The exchange rate climbed to €1.1453 today, bolstered by hawkish comments from Bank of England (BoE) officials during a UK Treasury committee session. Governor Andrew Bailey and Deputy Governor Dave Ramsden discussed measures to combat persistent service inflation, targeting a strict 2% goal. The Pound’s strength was further supported by the UK’s public borrowing falling £16.9 billion short of the Office for Budget Responsibility (OBR) forecasts, suggesting potential tax reductions from Chancellor Jeremy Hunt to stimulate economic growth.
In contrast, the Euro weakened as traders shifted towards riskier assets and began pricing in expected interest rate cuts from the European Central Bank (ECB) by mid-2024 amid signs of cooling inflation and a slowing Eurozone economy. The Euro’s decline also reflects its negative correlation with the underperforming US dollar.

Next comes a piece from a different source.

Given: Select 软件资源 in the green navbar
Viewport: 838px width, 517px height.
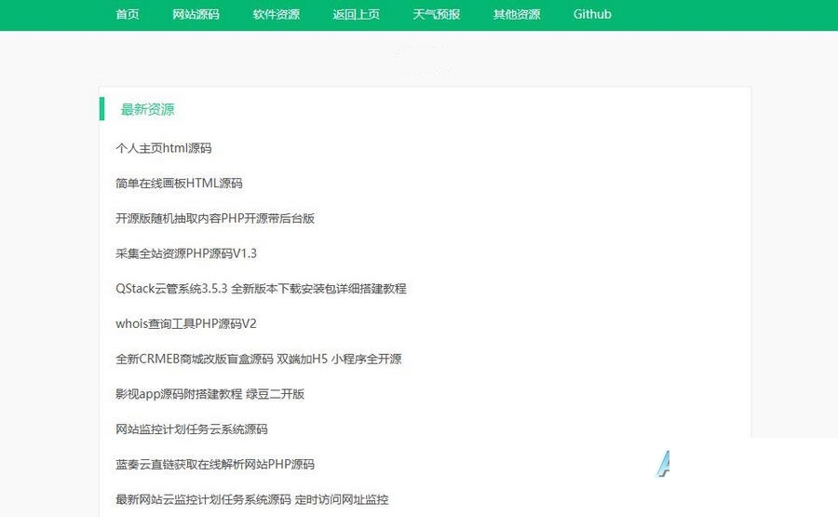Looking at the screenshot, I should [x=276, y=14].
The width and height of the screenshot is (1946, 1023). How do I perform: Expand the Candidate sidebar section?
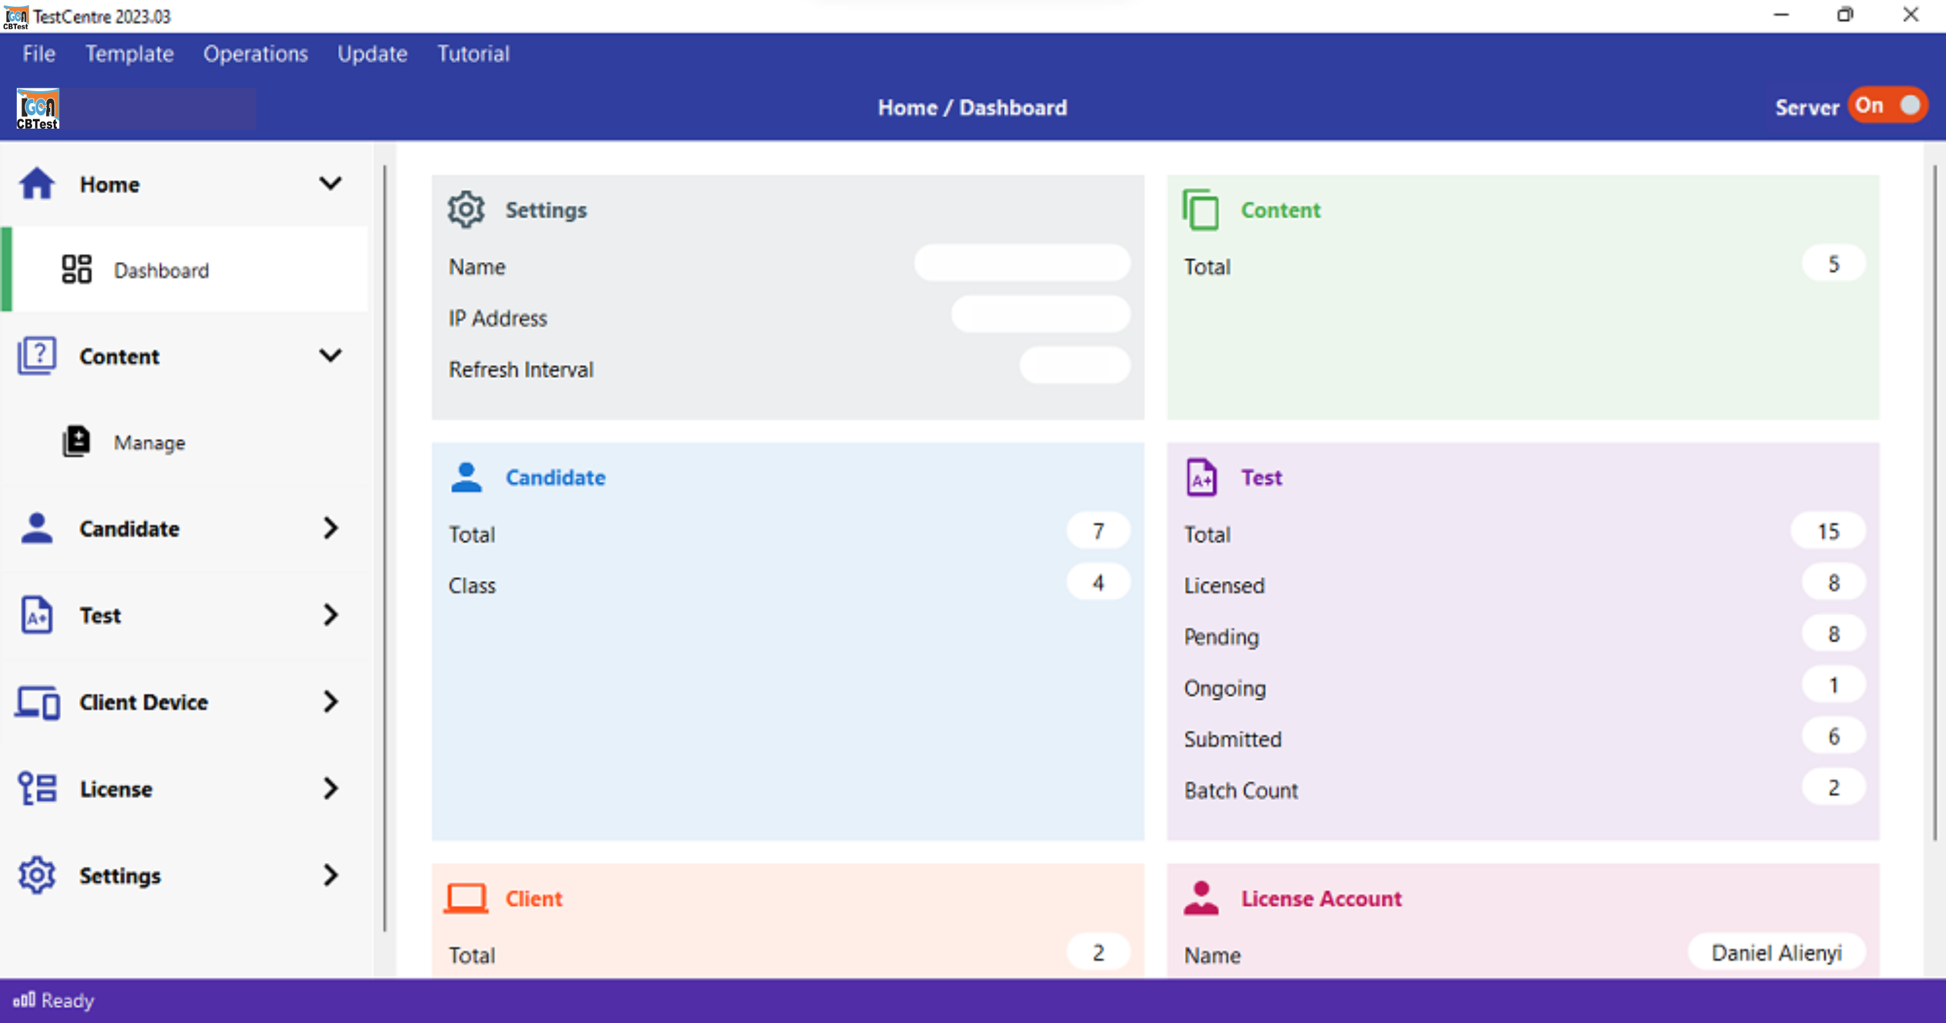pos(330,528)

Adding to the Euro’s woes, it experienced a significant drop just above the 0.8700 handle against the Pound following further hawkish insights from BoE members about potential interest rate hikes in response to high inflation expectations. BoE’s Jonathan Haskel indicated that current Consumer Price Index (CPI) data might not accurately capture the actual inflationary trends.

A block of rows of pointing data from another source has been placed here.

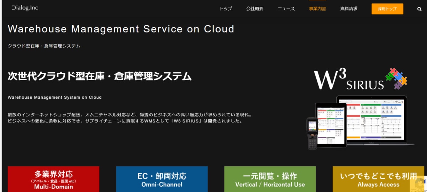Click the search magnifier icon
427x192 pixels.
click(x=419, y=9)
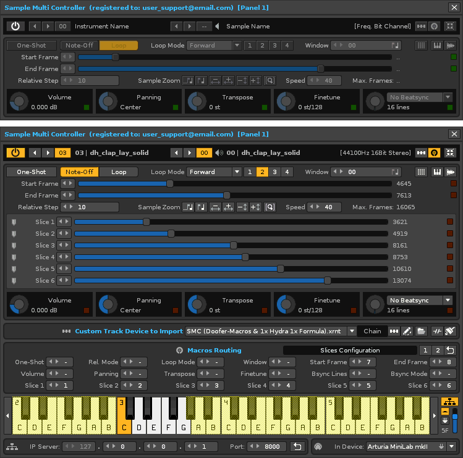The image size is (463, 458).
Task: Select Slices Configuration page 2
Action: click(437, 350)
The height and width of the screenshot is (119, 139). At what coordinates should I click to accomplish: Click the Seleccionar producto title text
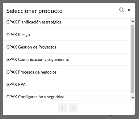[35, 11]
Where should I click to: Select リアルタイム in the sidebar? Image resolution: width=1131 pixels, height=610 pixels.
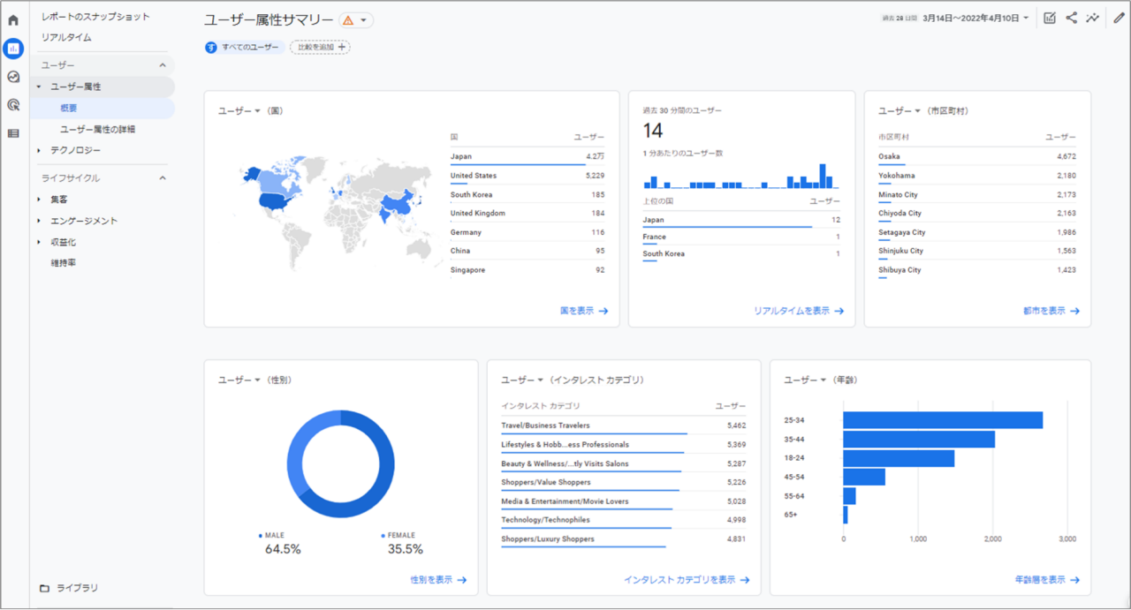(66, 37)
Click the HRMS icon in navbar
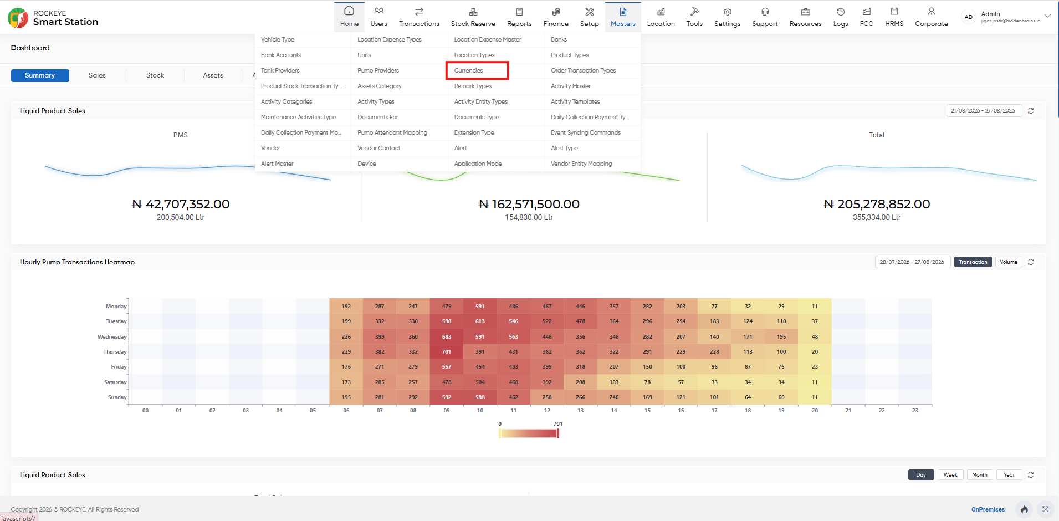 (x=894, y=12)
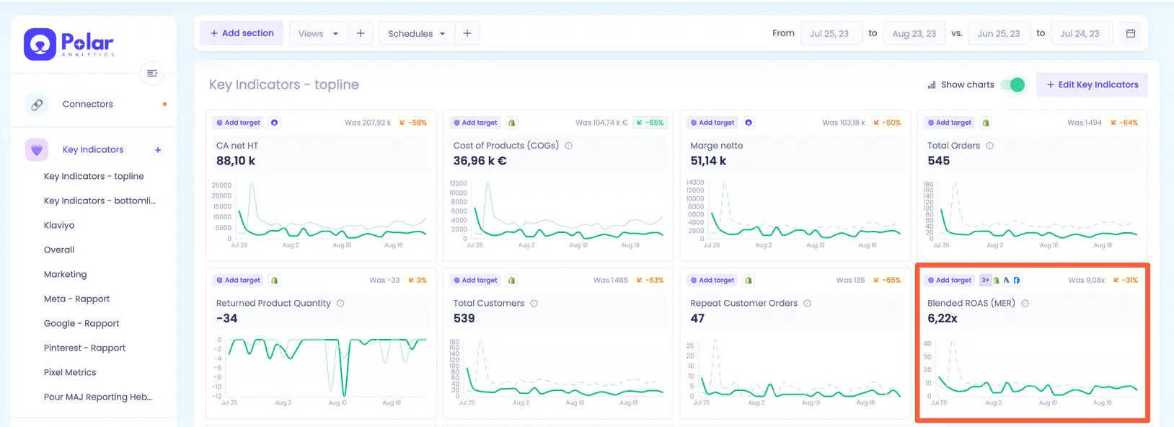Toggle the Show charts switch off
Viewport: 1174px width, 427px height.
coord(1013,85)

Looking ahead, market participants are anticipating a slight improvement in November’s EU Consumer Confidence index from -17.9 to -17.6, with attention turning to upcoming Purchasing Managers’ Index (PMI) announcements. Forecasts suggest a modest increase in the EU’s High-frequency Composite Output PMI (HCOB Composite PMI) to nearly 46.9, while expectations for the UK S&P Global/CIPS Composite PMI remain unchanged at around 48.7, barring unexpected manufacturing sector data.